The problem is that the CDC used an anonymous questionnaire to gauge abuse. This meant that it was impossible to go back to those girls who answered “yes” to the question “During your life, how many times have you taken steroid pills or shots without a doctor’s prescription” and ask whether they had specifically taken illegal anabolic steroids.
How many girls answered “yes” to taking steroids, even though they hadn’t actually taken anabolic steroids, the muscle-building variety under congressional scrutiny? Consider the possibility that some girls might have taken steroid skin creams, or asthma inhalers containing steroids, or birth control pills, or over-the-counter adrenal steroids, which were legal until last year. And how many girls took products they mistakenly thought contained steroids?
In explaining the inherent limitations of an anonymous survey, Dr. Pope then pointed to the kind of survey – a face-to-face confidential interview – that could tell us how widespread steroid abuse is among teenage girls. The most recent study to do this, the National Household Survey in 1994, found that just .02 percent of women aged between 15 and 44 had taken anabolic steroids.

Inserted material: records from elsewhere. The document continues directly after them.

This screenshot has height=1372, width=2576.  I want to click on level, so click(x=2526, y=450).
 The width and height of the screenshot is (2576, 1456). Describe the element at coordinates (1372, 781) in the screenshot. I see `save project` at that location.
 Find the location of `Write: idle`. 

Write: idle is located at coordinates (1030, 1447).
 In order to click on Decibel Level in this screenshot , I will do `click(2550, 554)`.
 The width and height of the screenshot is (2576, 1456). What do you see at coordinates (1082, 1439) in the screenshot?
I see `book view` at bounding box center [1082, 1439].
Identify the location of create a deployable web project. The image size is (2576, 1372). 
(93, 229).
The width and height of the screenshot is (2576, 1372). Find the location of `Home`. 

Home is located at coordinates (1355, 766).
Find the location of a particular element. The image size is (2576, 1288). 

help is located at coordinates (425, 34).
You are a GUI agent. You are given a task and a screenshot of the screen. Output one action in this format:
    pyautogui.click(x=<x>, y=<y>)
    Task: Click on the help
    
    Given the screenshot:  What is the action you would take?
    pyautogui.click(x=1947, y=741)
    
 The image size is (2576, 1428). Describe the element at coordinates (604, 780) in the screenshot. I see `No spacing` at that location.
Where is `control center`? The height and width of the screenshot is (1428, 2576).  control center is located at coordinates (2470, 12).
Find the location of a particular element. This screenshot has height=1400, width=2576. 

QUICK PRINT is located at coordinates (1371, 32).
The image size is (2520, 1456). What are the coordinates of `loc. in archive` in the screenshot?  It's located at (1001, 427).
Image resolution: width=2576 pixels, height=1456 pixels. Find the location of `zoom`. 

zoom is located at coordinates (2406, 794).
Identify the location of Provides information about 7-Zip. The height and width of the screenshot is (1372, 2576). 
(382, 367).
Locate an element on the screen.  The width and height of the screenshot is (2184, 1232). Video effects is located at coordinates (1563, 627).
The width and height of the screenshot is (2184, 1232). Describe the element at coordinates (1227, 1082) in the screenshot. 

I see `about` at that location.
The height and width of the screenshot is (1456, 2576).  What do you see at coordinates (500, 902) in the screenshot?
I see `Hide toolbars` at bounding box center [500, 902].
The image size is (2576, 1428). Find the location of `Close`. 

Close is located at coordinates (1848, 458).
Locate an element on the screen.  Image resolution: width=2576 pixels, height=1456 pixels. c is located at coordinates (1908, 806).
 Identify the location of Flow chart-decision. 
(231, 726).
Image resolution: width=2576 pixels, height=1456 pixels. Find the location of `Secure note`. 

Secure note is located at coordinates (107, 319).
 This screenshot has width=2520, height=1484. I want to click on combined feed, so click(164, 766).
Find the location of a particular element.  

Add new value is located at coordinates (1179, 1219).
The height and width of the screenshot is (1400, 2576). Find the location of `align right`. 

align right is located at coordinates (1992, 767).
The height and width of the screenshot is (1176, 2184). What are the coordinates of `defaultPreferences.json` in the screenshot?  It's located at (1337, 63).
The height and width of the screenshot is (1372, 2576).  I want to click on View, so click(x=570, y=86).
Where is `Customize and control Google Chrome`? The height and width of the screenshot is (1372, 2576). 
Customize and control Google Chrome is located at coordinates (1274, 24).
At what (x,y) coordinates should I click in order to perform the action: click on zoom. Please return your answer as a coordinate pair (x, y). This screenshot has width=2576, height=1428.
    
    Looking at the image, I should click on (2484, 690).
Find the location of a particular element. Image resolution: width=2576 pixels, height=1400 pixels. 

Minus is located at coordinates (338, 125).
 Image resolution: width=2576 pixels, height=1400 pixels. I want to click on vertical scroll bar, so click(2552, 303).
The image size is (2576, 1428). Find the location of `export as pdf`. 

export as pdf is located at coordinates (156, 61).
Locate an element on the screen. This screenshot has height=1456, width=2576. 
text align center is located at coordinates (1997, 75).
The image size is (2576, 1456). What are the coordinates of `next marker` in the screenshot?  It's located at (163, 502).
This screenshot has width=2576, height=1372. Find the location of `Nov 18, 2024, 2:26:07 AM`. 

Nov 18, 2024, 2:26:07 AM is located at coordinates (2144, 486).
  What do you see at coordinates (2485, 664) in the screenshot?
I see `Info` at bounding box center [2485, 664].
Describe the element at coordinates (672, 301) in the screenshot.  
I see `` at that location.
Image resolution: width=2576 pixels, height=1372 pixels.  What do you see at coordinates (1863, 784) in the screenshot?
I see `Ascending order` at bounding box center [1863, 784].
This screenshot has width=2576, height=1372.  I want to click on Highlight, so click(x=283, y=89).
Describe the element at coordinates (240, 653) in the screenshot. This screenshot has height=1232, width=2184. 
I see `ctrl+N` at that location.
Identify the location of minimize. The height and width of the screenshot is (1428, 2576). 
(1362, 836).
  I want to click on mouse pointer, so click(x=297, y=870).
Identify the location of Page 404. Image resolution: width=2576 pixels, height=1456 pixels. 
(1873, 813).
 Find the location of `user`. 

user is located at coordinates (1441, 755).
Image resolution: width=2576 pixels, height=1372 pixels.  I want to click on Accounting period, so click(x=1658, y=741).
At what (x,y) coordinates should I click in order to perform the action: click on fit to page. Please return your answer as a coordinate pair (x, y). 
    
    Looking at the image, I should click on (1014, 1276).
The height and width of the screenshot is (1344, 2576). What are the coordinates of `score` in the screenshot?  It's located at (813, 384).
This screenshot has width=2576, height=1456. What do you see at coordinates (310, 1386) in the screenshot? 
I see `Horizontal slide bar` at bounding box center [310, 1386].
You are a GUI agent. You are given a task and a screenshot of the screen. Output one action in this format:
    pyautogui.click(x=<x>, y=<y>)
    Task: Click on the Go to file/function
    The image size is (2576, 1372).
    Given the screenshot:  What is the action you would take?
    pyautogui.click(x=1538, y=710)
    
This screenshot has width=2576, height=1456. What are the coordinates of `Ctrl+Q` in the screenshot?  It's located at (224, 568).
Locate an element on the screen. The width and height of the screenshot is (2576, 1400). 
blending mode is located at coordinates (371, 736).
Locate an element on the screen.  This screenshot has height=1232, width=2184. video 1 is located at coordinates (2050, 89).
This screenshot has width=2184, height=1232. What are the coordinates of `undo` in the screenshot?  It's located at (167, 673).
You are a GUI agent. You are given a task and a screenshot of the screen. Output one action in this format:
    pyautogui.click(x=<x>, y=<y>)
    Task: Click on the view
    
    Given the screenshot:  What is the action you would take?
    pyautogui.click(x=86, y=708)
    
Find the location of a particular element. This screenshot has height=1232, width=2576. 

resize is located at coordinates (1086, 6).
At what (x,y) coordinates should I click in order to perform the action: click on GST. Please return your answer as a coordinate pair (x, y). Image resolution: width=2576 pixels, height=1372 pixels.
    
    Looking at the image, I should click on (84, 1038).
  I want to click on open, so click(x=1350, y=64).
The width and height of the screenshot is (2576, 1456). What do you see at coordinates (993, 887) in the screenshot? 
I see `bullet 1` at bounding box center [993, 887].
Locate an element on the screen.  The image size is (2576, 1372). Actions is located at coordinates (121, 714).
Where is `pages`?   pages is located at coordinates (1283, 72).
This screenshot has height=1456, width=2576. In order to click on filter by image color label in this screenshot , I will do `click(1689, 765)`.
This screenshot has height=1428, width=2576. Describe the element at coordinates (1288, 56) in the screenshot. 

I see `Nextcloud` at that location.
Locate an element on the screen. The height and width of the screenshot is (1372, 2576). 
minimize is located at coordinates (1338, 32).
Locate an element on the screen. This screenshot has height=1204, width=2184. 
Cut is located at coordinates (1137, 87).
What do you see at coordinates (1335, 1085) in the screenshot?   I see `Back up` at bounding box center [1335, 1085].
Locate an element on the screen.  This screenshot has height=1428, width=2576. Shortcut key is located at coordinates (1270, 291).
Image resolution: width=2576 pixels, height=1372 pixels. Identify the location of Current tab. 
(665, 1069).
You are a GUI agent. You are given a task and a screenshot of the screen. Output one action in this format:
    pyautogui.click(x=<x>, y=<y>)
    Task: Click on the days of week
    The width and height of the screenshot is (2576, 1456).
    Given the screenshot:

Now one may object to that figure being out of date; but other anonymous surveys of anabolic steroid use (Monitoring the Future. 2004) found that only one percent of ninth-grade girls had used steroids in contrast to the CDC’s finding of 7.3 percent of ninth-grade girls. (It should be noted that the MTF survey unlike the CDC survey explained what a steroid was). Allowing for false positives in the MTF survey, the real figure is probably much closer to the National Household Survey. And the MTF survey hasn’t shown any dramatic increase in steroid use over the past decade.
Finally, and one of the reasons he was called to testify in front of congress, Pope is the author of the only recent peer-reviewed study looking at anabolic steroid use in women. Even after two years spent trawling among hard-core gyms in Eastern Massachusetts for subjects, Pope was only able to find 17 women who had used anabolic steroids – and none of them had begun using before the age of 18.
In other words, set against numerous studies and research on anabolic steroid use in women, the CDC came up with a statistic that was anomalous. And instead of being skeptical about how the CDC arrived at this figure, the Baltimore Sun downplayed its critics.
The moral here is that journalists forget the adage “even if your mother says she loves you, check it out” at the public’s peril. This story should not have been covered as an alarm followed by a lone expert protesting in the penultimate paragraph – as it was in some publications last week; nor should it have been treated as a ho-hum case of “experts” in disagreement: the CDC’s study was either a reliable indication of steroid abuse among teenage girls or it wasn’t. And given the scientific and statistical criteria for evaluating such questions, the conclusion was clear from Pope’s testimony: it wasn’t.